→ What is required
In your answer, reproduce exactly the lines from the beginning of the listing below through the one containing "Click the Length", and only those lines.

→ Supplied material
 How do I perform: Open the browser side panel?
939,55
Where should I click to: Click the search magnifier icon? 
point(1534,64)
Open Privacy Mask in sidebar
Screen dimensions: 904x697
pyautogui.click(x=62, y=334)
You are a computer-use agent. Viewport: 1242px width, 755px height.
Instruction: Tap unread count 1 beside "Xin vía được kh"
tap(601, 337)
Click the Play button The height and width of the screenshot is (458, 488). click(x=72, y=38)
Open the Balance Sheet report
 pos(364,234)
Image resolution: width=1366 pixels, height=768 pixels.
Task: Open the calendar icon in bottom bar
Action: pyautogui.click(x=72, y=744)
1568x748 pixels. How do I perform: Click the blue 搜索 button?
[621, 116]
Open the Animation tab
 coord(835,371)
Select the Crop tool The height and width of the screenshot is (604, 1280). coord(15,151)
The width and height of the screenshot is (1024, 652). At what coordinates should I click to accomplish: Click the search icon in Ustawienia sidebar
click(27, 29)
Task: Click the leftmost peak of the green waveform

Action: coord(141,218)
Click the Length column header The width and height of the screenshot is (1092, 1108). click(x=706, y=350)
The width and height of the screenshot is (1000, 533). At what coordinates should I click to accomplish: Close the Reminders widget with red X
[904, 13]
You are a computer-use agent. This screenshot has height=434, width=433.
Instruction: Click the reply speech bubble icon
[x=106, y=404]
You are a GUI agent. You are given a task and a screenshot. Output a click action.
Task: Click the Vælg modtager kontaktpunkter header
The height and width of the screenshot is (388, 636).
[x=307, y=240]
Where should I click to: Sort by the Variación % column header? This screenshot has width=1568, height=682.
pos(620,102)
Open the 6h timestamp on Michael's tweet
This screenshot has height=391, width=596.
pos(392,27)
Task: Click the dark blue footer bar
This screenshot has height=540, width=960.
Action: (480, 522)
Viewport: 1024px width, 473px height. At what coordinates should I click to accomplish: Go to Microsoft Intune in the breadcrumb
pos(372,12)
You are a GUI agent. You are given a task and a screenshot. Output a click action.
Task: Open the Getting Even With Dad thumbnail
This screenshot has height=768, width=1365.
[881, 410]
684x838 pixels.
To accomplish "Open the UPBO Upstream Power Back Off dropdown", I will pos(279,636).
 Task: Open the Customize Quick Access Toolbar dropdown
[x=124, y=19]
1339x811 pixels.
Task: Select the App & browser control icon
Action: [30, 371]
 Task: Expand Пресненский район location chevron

→ Exercise solution
 How do I perform: Open the browser side panel?
939,55
Where should I click to: Click the search magnifier icon? 
point(1534,64)
Open Privacy Mask in sidebar
Screen dimensions: 904x697
pyautogui.click(x=62, y=334)
You are a computer-use agent. Viewport: 1242px width, 755px height.
Instruction: Tap unread count 1 beside "Xin vía được kh"
tap(601, 337)
Click the Play button The height and width of the screenshot is (458, 488). click(x=72, y=38)
Open the Balance Sheet report
 pos(364,234)
Image resolution: width=1366 pixels, height=768 pixels.
Task: Open the calendar icon in bottom bar
Action: pyautogui.click(x=72, y=744)
1568x748 pixels. How do I perform: Click the blue 搜索 button?
[621, 116]
Open the Animation tab
 coord(835,371)
Select the Crop tool The height and width of the screenshot is (604, 1280). coord(15,151)
The width and height of the screenshot is (1024, 652). At what coordinates should I click to accomplish: Click the search icon in Ustawienia sidebar
click(27, 29)
Task: Click the leftmost peak of the green waveform

Action: coord(141,218)
Click the Length column header The width and height of the screenshot is (1092, 1108). click(x=706, y=350)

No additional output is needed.